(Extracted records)

>>>>>

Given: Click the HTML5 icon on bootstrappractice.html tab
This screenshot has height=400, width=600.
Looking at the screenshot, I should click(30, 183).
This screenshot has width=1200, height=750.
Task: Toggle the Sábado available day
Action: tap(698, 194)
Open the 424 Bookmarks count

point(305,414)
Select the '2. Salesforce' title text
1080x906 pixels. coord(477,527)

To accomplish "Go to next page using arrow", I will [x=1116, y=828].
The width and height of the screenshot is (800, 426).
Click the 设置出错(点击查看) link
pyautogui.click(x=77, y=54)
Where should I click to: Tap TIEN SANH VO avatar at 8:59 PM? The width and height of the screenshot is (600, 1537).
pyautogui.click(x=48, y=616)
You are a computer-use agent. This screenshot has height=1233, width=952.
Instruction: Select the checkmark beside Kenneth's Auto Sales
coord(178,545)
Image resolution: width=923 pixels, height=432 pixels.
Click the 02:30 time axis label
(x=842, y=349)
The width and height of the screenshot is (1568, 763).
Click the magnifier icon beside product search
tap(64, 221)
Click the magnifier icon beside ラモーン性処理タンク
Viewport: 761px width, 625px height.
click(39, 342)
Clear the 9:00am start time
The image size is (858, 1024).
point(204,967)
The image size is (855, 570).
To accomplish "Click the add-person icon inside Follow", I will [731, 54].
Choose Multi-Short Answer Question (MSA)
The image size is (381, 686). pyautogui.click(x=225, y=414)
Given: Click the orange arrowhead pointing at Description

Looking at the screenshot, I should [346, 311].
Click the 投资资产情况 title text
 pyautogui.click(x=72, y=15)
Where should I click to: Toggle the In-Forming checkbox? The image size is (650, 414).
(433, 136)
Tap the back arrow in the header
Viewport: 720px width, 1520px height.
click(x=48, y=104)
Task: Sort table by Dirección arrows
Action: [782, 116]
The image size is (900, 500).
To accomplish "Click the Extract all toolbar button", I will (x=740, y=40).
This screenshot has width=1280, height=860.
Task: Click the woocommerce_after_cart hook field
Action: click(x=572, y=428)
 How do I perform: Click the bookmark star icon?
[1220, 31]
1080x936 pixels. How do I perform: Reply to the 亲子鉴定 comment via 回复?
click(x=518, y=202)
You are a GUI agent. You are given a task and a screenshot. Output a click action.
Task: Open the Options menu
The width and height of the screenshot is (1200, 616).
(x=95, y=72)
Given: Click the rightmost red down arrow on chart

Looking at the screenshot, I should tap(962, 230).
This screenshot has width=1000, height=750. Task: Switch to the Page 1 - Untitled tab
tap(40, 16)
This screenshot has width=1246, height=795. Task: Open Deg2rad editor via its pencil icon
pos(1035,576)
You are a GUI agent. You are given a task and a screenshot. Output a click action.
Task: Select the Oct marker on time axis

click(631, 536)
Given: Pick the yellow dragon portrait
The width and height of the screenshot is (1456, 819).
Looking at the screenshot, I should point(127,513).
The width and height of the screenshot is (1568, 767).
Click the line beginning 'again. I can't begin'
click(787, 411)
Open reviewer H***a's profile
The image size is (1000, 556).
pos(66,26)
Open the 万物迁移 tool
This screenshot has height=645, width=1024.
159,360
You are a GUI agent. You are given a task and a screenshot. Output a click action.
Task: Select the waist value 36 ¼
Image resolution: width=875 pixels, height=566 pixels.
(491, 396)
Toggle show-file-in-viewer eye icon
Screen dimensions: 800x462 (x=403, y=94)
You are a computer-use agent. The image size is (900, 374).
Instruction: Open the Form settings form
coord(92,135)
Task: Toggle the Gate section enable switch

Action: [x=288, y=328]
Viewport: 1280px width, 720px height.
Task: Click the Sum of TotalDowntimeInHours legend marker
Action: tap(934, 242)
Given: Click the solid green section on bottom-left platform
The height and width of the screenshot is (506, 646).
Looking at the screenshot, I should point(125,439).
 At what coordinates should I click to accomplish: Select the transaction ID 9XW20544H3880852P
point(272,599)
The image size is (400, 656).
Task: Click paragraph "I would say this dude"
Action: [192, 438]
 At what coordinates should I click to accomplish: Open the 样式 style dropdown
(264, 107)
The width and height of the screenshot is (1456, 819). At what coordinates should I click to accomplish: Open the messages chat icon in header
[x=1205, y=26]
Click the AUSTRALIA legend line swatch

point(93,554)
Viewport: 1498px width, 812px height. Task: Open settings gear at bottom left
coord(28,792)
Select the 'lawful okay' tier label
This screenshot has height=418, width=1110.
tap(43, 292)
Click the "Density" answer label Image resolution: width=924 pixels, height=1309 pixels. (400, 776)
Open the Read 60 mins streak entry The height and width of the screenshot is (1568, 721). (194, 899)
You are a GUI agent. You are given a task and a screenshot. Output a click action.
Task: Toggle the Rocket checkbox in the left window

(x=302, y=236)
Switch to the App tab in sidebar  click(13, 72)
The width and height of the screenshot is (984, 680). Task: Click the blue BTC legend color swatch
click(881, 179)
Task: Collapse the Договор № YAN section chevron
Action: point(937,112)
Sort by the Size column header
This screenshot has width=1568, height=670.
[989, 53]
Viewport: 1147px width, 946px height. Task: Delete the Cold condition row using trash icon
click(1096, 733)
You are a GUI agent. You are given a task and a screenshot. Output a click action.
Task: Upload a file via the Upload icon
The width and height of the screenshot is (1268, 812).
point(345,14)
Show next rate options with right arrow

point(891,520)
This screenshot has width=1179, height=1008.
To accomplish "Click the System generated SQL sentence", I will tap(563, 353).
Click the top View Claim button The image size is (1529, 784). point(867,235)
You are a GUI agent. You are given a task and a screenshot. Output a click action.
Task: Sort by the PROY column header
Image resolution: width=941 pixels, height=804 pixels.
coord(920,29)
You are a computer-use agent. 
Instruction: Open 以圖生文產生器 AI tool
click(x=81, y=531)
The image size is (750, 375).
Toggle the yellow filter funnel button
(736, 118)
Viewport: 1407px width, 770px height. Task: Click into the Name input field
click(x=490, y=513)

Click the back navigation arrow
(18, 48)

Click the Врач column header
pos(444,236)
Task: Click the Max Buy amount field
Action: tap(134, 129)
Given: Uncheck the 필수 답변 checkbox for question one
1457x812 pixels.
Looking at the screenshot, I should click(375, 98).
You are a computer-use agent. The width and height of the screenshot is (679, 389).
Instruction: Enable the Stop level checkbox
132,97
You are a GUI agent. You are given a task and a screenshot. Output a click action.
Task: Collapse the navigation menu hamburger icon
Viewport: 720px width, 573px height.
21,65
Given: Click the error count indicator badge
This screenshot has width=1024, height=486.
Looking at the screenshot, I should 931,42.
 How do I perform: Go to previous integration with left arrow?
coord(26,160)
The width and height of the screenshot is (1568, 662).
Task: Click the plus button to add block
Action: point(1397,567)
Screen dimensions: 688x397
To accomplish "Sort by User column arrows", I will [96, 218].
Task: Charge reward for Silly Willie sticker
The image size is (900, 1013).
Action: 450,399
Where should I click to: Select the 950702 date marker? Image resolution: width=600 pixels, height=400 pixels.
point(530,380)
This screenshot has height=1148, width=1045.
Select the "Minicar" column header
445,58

<<<<<

Assigned task. Among the records above, extract exactly the lines from the line with "The image size is (900, 500)." to the line with "Given: Pick the yellow dragon portrait", both lines included, and leave out the rest.

Written answer.
The image size is (900, 500).
To accomplish "Click the Extract all toolbar button", I will (x=740, y=40).
This screenshot has width=1280, height=860.
Task: Click the woocommerce_after_cart hook field
Action: click(x=572, y=428)
 How do I perform: Click the bookmark star icon?
[1220, 31]
1080x936 pixels. How do I perform: Reply to the 亲子鉴定 comment via 回复?
click(x=518, y=202)
You are a GUI agent. You are given a task and a screenshot. Output a click action.
Task: Open the Options menu
The width and height of the screenshot is (1200, 616).
(x=95, y=72)
Given: Click the rightmost red down arrow on chart

Looking at the screenshot, I should tap(962, 230).
This screenshot has width=1000, height=750. Task: Switch to the Page 1 - Untitled tab
tap(40, 16)
This screenshot has width=1246, height=795. Task: Open Deg2rad editor via its pencil icon
pos(1035,576)
You are a GUI agent. You are given a task and a screenshot. Output a click action.
Task: Select the Oct marker on time axis

click(631, 536)
Given: Pick the yellow dragon portrait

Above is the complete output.